To accelerate this discussion with bloggish crudity, on a heading out of Gnon-Theology into Occidental religious history (and to the possibility of sleep), we can jump to one simple, certain, and secure conclusion: No Christian can consistently deny the reality of time-travel. The objection ‘if (reverse) time-travel if possible, where are the time-travellers?’ is annulled by the Christian revelation itself. Messianic Incarnation (of God or eternity for-itself), along with all true prophecy, providential history, and answered prayer, instantiates time-travel with technical exactitude. There can be no truth whatsoever to the Christian religion unless time-travel has fundamentally structured human history. Whatever else Christianity might be, it is a time-travel story, and one that at times appears to be peculiarly lacking in clear self-understanding.

(Time-travel, it should perhaps be noted explicitly, has no obvious dependency on Christianity, or even upon the God of Gnon-Theology. That is a topic for other occasions.)"
>>
>>25384812
Consciousness is not personality.
>>
>>25385520
>"leftists" and "liberals" are the only ones who attack the oil barons and try to make oil and carbon taxes or to even shut down fossil fuels entirely. Its right wingers who defend those corporations.
Not for the reasons you're implying. Both right wingers and left wingers are materialist retards.
>You're extremely confused.
You're simply a retard.
>>
>>25383359
>We are all in the same boat, life is mostly unpleasant and suffering,
This hasn't been true for most people in the ''first'' world for 60 years at least
Excellent recommendations nonetheless, Boethius can illuminate one's day.
>>
>>25380468
>Thenceforward, he sat all day over the fire in the private room, gnawing his nails; there he dined, sitting alone with his fears, the waiter visibly quailing before his eye; and thence, when the night was fully come, he set forth in the corner of a closed cab, and was driven to and fro about the streets of the city. He, I say—I cannot say, I. That child of Hell had nothing human; nothing lived in him but fear and hatred. And when at last, thinking the driver had begun to grow suspicious, he discharged the cab and ventured on foot, attired in his misfitting clothes, an object marked out for observation, into the midst of the nocturnal passengers, these two base passions raged within him like a tempest. He walked fast, hunted by his fears, chattering to himself, skulking through the less frequented thoroughfares, counting the minutes that still divided him from midnight. Once a woman spoke to him, offering, I think, a box of lights.[matches] He smote her in the face, and she fled.
>>
what's with all the niggers here reposting passages without assigning any sources to them or even articulating on why they find them relevant? are they bots?
>>
>>25385973
>This hasn't been true for most people in the ''first'' world for 60 years at least
That's cope.
>>
>>25383516
Thanks anon, but I lack the skill.
>>
>>25386342
Fair point—that was my mistake. The passage is from The Strange Case of Dr. Jekyll and Mr. Hyde by Robert Louis Stevenson, from Jekyll's final confession.
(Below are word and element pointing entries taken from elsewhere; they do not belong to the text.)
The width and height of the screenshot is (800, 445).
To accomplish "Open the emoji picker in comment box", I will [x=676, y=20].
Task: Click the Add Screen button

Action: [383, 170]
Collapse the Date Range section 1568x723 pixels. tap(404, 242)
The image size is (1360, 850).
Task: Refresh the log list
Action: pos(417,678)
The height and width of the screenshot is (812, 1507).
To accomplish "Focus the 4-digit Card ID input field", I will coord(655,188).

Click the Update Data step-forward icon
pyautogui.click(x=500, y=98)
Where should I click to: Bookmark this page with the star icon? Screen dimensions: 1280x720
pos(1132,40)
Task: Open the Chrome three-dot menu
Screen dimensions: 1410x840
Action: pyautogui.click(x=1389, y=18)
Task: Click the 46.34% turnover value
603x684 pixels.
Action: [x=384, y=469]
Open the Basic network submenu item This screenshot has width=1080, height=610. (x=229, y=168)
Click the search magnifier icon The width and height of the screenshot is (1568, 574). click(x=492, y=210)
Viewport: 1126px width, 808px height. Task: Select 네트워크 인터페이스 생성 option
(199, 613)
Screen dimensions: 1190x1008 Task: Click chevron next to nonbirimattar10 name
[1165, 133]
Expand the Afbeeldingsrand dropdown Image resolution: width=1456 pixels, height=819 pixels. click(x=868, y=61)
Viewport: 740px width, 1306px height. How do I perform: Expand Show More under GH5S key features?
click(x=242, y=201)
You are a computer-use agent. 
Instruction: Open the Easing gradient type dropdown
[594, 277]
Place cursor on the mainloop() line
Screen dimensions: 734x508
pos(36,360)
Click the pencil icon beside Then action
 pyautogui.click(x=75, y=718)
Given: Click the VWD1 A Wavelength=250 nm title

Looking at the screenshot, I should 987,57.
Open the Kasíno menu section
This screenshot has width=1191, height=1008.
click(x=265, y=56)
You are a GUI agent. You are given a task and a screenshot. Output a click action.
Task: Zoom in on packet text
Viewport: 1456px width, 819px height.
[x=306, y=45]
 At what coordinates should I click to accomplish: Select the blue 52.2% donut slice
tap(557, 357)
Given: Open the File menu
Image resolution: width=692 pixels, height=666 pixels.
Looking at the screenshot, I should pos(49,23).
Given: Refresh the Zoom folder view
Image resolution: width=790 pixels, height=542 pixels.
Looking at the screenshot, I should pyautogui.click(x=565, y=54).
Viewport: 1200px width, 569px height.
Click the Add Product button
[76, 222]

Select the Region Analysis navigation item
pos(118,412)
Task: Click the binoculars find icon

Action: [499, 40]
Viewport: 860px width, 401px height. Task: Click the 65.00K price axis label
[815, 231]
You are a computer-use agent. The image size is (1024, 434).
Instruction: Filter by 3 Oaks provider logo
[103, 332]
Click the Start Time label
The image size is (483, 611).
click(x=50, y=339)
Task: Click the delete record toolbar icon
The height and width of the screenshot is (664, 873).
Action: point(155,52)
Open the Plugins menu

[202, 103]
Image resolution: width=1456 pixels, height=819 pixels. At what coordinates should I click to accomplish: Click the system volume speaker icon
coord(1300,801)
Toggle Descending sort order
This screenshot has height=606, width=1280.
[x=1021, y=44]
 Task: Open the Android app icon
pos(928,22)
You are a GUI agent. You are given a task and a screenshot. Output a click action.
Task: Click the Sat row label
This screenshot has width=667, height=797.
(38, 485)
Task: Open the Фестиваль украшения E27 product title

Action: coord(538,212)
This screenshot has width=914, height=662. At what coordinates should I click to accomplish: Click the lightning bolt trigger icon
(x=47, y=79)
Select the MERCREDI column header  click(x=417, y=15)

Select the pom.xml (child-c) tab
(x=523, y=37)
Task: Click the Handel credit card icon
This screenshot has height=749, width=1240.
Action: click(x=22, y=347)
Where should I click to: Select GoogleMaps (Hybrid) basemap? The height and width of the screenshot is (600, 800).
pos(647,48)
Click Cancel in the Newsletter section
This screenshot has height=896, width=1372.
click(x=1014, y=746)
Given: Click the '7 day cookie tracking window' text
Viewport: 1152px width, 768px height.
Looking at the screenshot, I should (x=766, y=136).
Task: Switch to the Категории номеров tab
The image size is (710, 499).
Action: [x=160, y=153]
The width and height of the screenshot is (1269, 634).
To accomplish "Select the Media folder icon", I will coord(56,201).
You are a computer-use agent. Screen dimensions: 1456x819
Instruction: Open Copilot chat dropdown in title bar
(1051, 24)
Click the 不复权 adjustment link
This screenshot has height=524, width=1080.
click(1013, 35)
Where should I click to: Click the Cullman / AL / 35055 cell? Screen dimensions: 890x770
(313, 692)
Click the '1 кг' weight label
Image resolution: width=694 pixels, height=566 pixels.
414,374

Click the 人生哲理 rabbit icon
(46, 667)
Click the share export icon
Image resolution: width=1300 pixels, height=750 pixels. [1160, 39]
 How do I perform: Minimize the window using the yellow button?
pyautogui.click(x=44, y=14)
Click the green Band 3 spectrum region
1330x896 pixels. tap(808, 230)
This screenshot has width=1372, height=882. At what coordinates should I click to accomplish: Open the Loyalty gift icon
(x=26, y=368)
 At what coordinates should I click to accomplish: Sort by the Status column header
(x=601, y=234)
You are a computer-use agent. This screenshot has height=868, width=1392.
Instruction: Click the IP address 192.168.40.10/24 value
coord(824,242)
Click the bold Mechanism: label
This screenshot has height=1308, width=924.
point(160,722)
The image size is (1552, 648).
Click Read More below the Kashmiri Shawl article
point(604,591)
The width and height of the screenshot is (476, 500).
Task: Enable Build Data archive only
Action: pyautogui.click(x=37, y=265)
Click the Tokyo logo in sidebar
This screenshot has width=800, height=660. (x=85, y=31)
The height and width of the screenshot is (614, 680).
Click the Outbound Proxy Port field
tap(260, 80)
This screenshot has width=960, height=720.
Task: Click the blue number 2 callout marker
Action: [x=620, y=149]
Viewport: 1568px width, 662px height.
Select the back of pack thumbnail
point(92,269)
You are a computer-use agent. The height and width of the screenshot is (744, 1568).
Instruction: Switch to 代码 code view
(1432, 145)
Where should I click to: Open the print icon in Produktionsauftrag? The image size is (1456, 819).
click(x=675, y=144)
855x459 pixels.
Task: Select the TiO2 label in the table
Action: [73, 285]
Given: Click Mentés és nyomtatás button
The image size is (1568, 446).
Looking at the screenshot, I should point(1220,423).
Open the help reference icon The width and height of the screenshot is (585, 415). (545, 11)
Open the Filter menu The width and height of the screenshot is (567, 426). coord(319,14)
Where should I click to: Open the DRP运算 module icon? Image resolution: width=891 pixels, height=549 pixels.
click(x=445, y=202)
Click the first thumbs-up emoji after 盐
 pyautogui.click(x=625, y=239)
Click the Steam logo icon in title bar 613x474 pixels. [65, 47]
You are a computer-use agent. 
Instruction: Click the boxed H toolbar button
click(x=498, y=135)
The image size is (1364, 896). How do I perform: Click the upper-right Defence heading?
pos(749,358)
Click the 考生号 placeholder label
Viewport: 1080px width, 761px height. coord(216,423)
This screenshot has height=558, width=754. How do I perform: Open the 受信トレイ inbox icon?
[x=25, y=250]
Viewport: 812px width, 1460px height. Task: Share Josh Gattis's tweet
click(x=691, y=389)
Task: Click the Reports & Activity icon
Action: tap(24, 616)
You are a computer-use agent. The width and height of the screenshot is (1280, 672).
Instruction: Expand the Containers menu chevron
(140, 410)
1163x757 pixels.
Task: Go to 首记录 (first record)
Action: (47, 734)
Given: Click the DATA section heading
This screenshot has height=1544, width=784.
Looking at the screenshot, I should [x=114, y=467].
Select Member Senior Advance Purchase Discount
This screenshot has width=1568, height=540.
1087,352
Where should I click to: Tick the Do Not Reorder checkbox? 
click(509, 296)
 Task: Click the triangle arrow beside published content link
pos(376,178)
I should have cited it and explained why I posted it instead of just dropping the excerpt. I thought it captured the kind of spiritual and psychological collapse that can accompany losing one's moral or religious bearings in adversity. Jekyll's line, "He, I say—I cannot say, I," especially stood out to me because it reflects a fractured identity and alienation from the self, while the overwhelming fear and hatred in the passage felt relevant to the thread's discussion about faith giving way under pressure.

Sorry for the contextless quote—I wasn't trying to spam or bot-post.